Goal of the exercise:
Copy out again, unchanged, the listing below from the line that has "Screen dimensions: 721x344" through the line that has "299x187 pixels.".

-- Opening Marker --

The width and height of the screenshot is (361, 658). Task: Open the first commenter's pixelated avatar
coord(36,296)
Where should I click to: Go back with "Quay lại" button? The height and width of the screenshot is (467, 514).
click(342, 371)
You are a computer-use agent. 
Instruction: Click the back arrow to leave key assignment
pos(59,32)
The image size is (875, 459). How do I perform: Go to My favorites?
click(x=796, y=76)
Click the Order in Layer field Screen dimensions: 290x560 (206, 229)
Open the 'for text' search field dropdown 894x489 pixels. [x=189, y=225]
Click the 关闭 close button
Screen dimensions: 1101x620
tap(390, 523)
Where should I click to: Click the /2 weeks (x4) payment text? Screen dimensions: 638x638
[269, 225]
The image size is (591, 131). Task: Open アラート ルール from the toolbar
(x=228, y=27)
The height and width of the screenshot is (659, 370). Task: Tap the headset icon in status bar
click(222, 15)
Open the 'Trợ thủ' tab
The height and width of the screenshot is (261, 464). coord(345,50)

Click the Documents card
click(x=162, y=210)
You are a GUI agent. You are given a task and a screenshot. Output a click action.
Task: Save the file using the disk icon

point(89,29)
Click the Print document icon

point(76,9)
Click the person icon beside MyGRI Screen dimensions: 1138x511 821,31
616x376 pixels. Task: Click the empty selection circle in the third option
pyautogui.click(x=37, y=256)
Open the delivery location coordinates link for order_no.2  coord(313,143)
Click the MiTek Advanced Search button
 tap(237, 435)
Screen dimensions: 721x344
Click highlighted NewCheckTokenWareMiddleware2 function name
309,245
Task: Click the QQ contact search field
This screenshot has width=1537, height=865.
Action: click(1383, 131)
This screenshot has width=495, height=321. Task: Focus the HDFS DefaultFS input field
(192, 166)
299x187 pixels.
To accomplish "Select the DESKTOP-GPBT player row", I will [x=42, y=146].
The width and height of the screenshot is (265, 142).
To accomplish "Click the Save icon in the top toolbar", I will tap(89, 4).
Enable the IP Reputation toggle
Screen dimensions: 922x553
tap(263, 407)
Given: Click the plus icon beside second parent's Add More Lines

-- Closing Marker --

Your solution:
Screen dimensions: 721x344
Click highlighted NewCheckTokenWareMiddleware2 function name
309,245
Task: Click the QQ contact search field
This screenshot has width=1537, height=865.
Action: click(1383, 131)
This screenshot has width=495, height=321. Task: Focus the HDFS DefaultFS input field
(192, 166)
299x187 pixels.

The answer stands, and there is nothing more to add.